Foremost among the challenges are those that must be met to ensure the future itself. The Earth is a planet of finite resources, and its growing population currently consumes them at a rate that cannot be sustained. Widely reported warnings have emphasized the need to develop new sources of energy, at the same time as preventing or reversing the degradation of the environment.

Among these are making solar energy economical, managing the nitrogen cycle, reverse-engineering the brain, enhancing virtual reality and advancing health informatics. Notice how, though they will utilize technology, unlike the earlier list, they are not about inventing new things. They are about figuring out the really hard stuff. It’s almost as if we’ve already tackled a lot of the easy stuff and now, what’s left? Exactly. The complex systems. What is the nitrogen cycle? One of the most important nutrient cycles in the terrestial ecosystems, one which human activity has significantly altered by introducing more N in the form of fertilizers than the system can remotely accept, much less use. But a familiarity with these challenges is for more than tomorrow’s engineering. And we shouldn’t even be counting on them.

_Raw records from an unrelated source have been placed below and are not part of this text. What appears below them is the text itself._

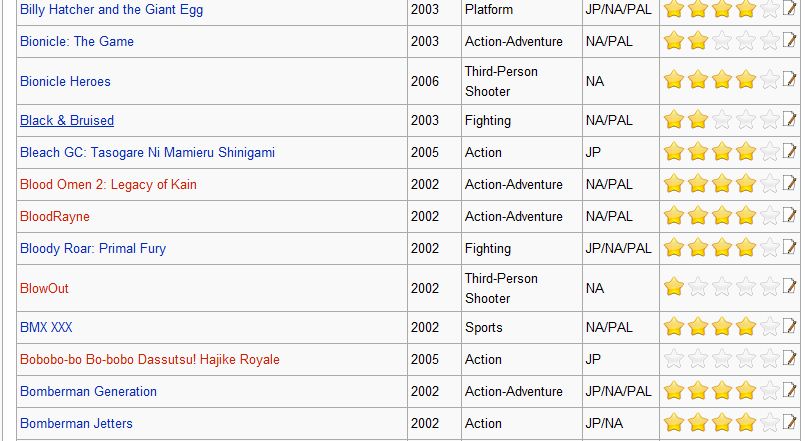Select the third star for Bionicle: The Game
Viewport: 809px width, 441px height.
pos(722,41)
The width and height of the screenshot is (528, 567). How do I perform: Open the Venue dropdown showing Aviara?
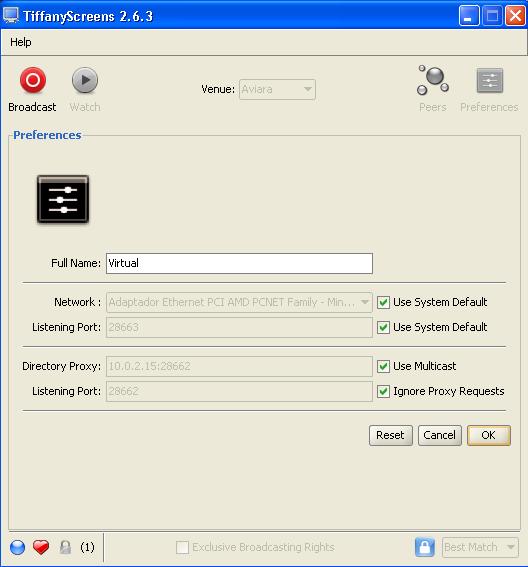(277, 89)

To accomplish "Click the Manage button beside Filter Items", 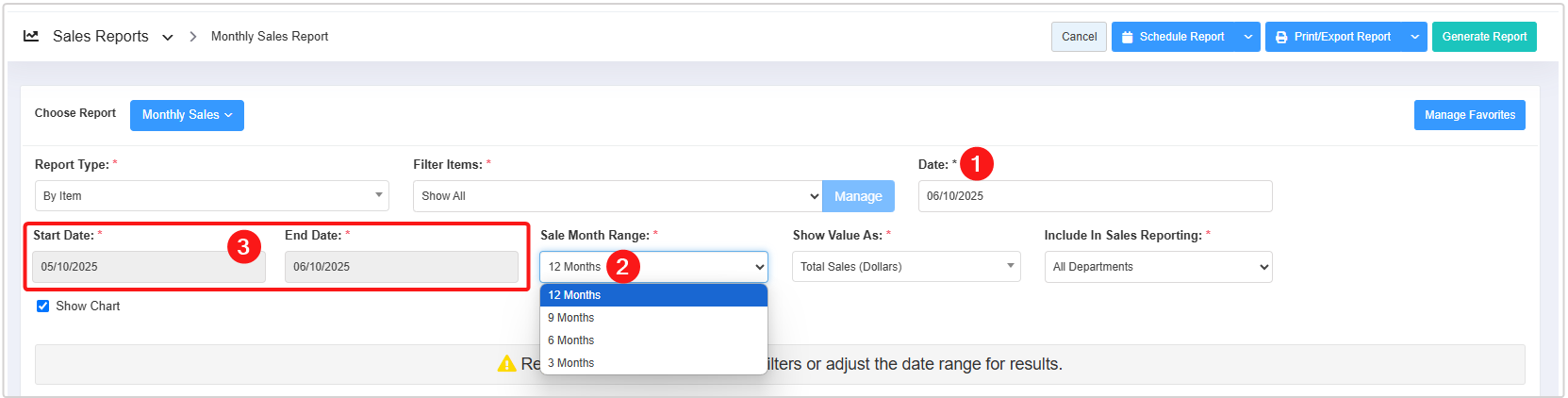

Colleagues tell me that implicit in bringing up these challenges is the NAE saying that, as presently construed, they can’t meet these challenges either. They know they to need to change the way they approach problem solving (choose your own word to emphasize), from relying on mere calculations to mustering a systems approach to the complexity, venturing out past where the laws and theorems apply. And to repeat once again, you don’t need to run out and buy a pocket protector, but they = we.